The input =>
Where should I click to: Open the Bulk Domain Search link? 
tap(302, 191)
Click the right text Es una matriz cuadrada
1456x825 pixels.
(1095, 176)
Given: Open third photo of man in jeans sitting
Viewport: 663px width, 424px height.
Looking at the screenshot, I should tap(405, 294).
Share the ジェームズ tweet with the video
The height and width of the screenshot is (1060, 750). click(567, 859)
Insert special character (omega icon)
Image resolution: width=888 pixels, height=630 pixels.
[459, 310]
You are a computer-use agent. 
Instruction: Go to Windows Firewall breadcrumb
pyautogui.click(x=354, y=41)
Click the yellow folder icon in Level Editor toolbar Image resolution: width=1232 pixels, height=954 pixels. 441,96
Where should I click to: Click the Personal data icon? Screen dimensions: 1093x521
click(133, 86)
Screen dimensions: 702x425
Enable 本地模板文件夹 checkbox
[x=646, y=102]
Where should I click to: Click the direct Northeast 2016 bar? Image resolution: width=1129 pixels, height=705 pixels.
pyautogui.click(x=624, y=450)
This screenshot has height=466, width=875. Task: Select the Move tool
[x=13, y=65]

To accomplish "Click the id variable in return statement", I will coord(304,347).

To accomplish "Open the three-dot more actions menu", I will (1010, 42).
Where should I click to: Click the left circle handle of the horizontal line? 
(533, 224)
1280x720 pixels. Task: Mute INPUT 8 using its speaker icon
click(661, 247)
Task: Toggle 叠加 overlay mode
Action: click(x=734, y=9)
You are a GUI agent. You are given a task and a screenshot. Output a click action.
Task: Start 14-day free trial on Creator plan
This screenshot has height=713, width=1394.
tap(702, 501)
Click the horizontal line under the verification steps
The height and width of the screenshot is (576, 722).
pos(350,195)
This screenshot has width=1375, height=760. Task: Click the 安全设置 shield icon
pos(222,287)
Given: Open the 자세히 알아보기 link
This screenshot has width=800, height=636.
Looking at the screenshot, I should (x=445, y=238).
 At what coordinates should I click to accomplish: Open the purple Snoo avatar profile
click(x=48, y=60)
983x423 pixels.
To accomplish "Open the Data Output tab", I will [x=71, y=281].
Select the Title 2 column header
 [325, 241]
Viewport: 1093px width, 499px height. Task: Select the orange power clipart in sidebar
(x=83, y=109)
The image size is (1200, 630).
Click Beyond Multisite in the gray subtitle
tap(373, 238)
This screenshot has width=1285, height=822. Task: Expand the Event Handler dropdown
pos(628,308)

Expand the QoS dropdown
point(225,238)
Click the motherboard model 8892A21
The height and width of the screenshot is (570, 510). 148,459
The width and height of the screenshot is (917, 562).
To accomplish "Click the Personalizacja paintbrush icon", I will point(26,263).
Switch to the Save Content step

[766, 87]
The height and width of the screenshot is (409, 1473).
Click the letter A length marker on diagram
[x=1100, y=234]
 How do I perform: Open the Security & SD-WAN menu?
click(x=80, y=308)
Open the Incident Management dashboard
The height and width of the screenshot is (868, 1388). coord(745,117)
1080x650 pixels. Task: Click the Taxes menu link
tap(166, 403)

Problem description => Your task is to collect every line above that contains the word "will".

Output =>
To accomplish "Click the id variable in return statement", I will coord(304,347).
To accomplish "Open the three-dot more actions menu", I will (1010, 42).
To accomplish "Open the Data Output tab", I will [x=71, y=281].
To accomplish "Click the Personalizacja paintbrush icon", I will point(26,263).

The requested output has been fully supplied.